ATLANTA – The images offer a sharp contrast: In some places, police in SWAT gear wield batons or carry long guns as they patrol streets teeming with protesters. Elsewhere, officers are seen riding bicycles, mingling with demonstrators and even posing for selfies.

In this era of protest, which is the best way to protect both public safety and constitutional rights? And what happens when police themselves are the very target of the protest?

The public recently saw both approaches when demonstrators gathered to speak out against two fatal shootings by police. Protesters in Baton Rouge, Louisiana, where a man was pinned to the ground and shot to death outside a convenience store, were confronted by officers in riot gear.
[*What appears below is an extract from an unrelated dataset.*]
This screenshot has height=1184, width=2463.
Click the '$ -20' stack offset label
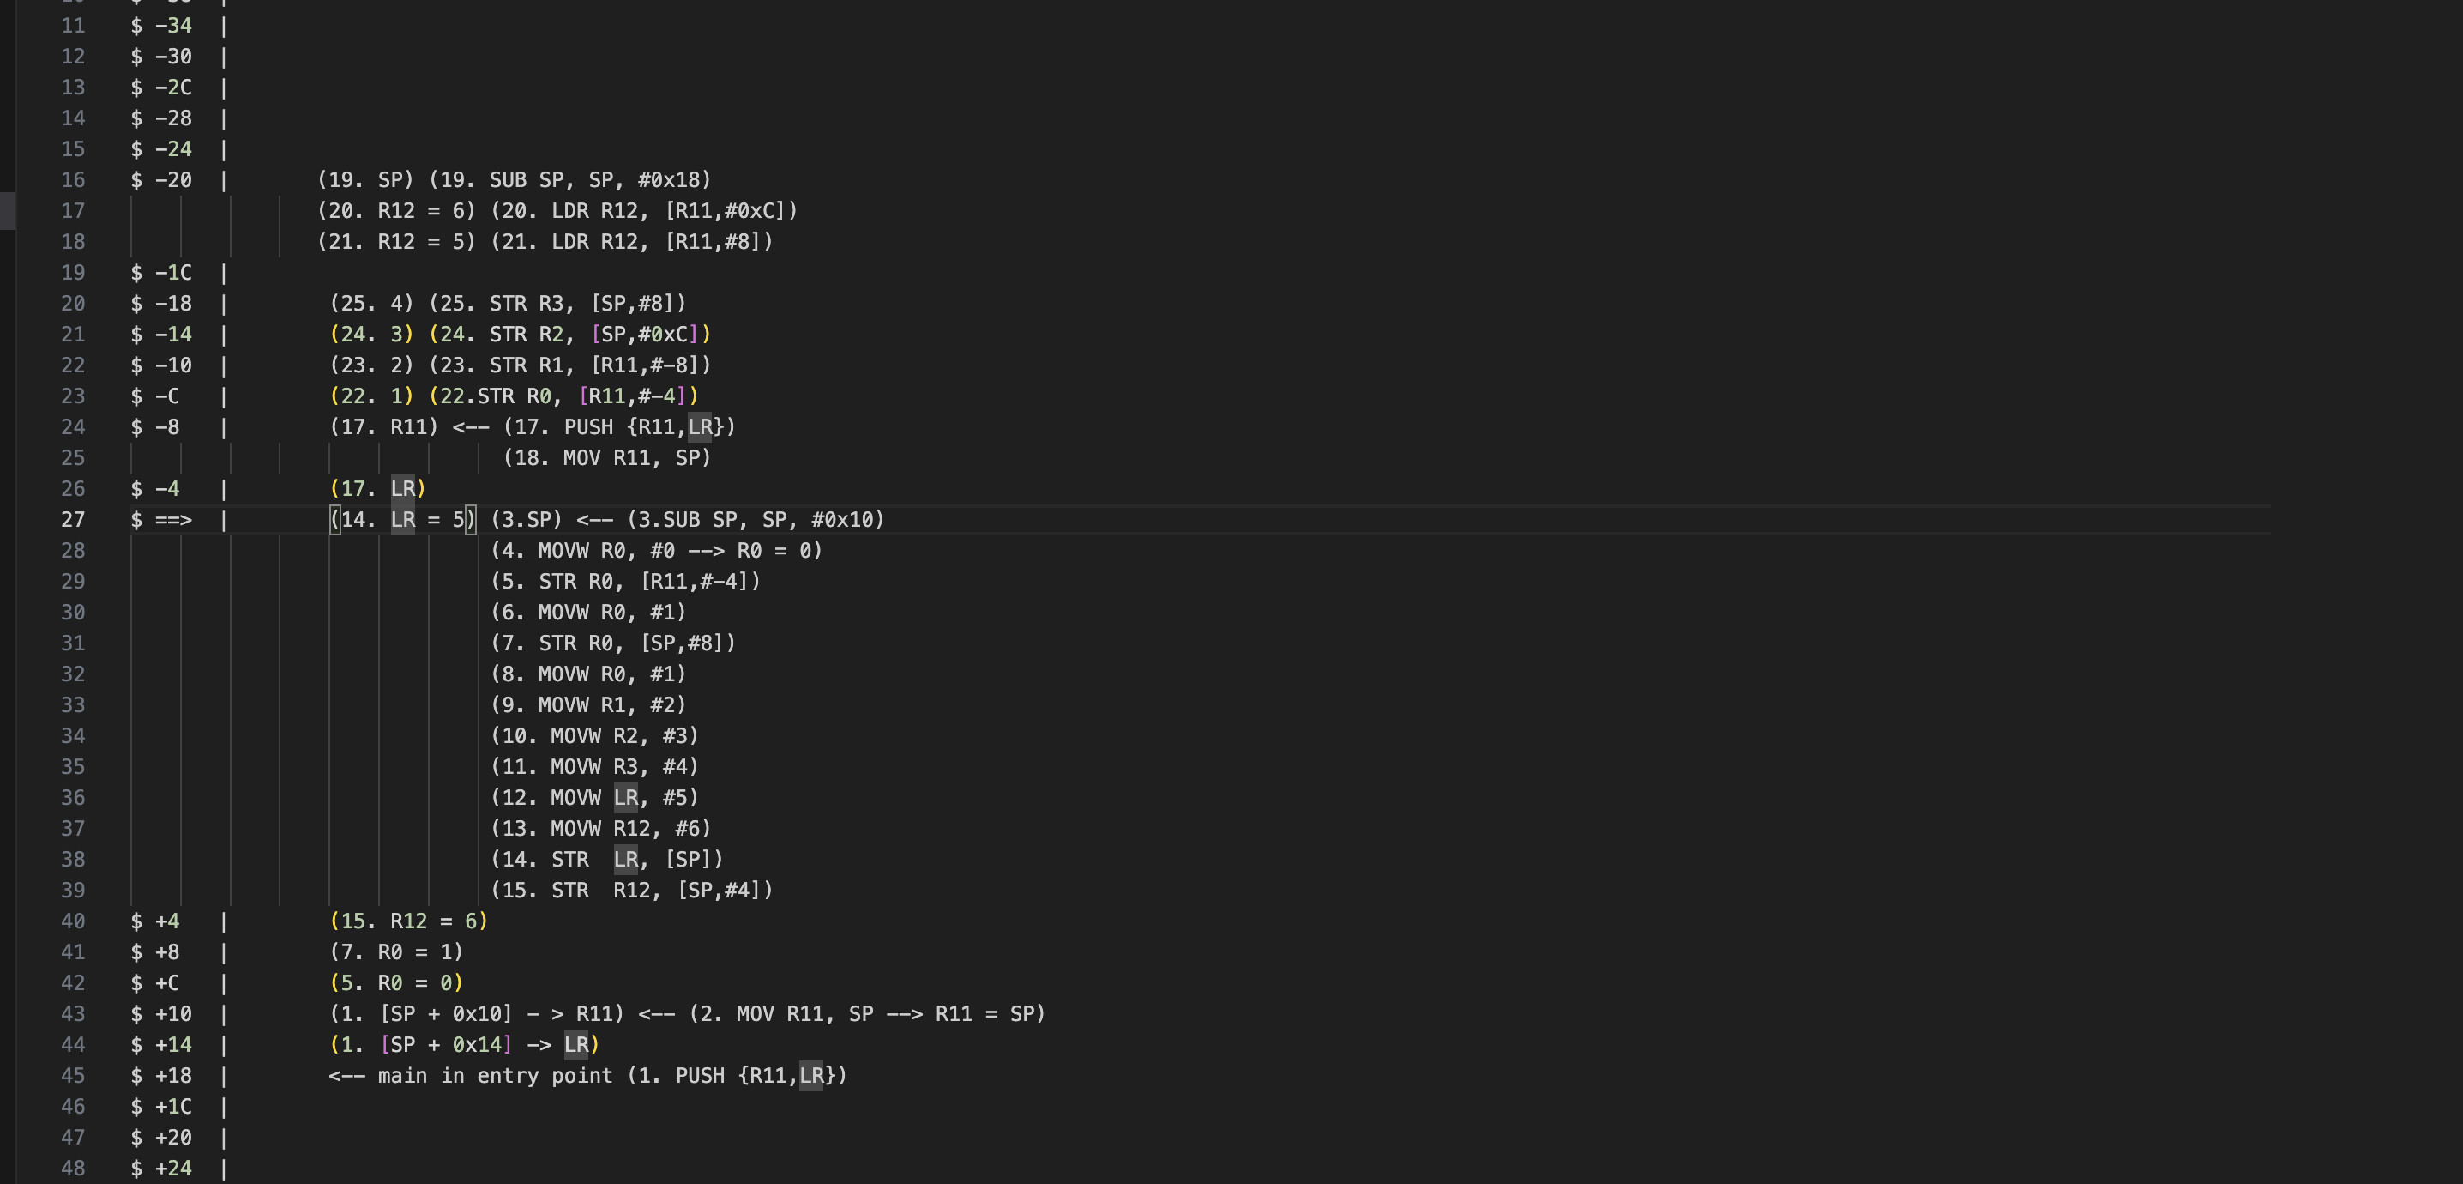pos(162,180)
At a similar event in Dallas, police wore regular uniforms and moved easily among the demonstrators.

Adam Bates, a policy analyst who specializes in civil liberties at the Cato Institute’s Project on Criminal Justice, said the police response to protesters goes to “the core, fundamental constitutional values of our society, the right to protest and to dissent.”

“So there’s a very high interest and a very high value in protecting those rights,” he said. And there can be “a chilling effect on those rights when you have this faceless kind of law enforcement that threatens to escalate situations where things can get out of hand.”

Aggressive police tactics at protests are nothing new. They conjure up images from the civil rights or Vietnam War eras, the 1968 Democratic National Convention in Chicago or the Rodney King riots in Los Angeles in 1992.

Now the debate has been renewed as smartphones have made it possible for virtually anyone to record encounters with police and post those videos online. At the same time, many local law enforcement agencies have been able to buy leftover military equipment from the federal government.

Law enforcement experts say much of the outcome of any protest depends on what happens beforehand. Discussions between police and protest organizers are key: Are demonstrators aiming for a peaceful protest and can both sides work together to plot out a good route? Or are protesters bent on a more violent display? Is there a middle ground that allows the protest message to get out and still keep the peace?

Terrence Cunningham, chief of police in the Boston suburb of Wellesley and president of the International Association of Chiefs of Police, called it a “balancing act” that requires the police department to be in touch with its community and in touch with demonstrators.

Cunningham said law enforcement understands that the nature of most protests is to be disruptive to amplify the message. But he warns protesters that they could risk turning people against a movement if their day-to-day lives, such as driving along a highway, are affected.

Those conversations and the effort to work with protesters, he said, are a stark difference from the law enforcement practices of the 1960s and 1970s.

“It just wasn’t a tactic back then,” he said.

Darrel Stephens, executive director of the Major Cities Chiefs Association, who got his start in law enforcement during the tumultuous 1960s, said police are mindful of how it looks when their response seems threatening, which is how it played out in Ferguson, Missouri, where demonstrators protesting the killing of Michael Brown by a white police officer were met with law enforcement teams using military equipment.

The equipment that included armoured vehicles and body armour raised more questions: Does the military display provoke violence or prevent it? Does showing up in street uniforms help keep people calm or make police more vulnerable to attack?

“The optics are incredibly important,” Stephens said. Ferguson “didn’t look good. That’s where a lot of concern came about militarization. The optics were key in a lot of the outrage we saw in the country.”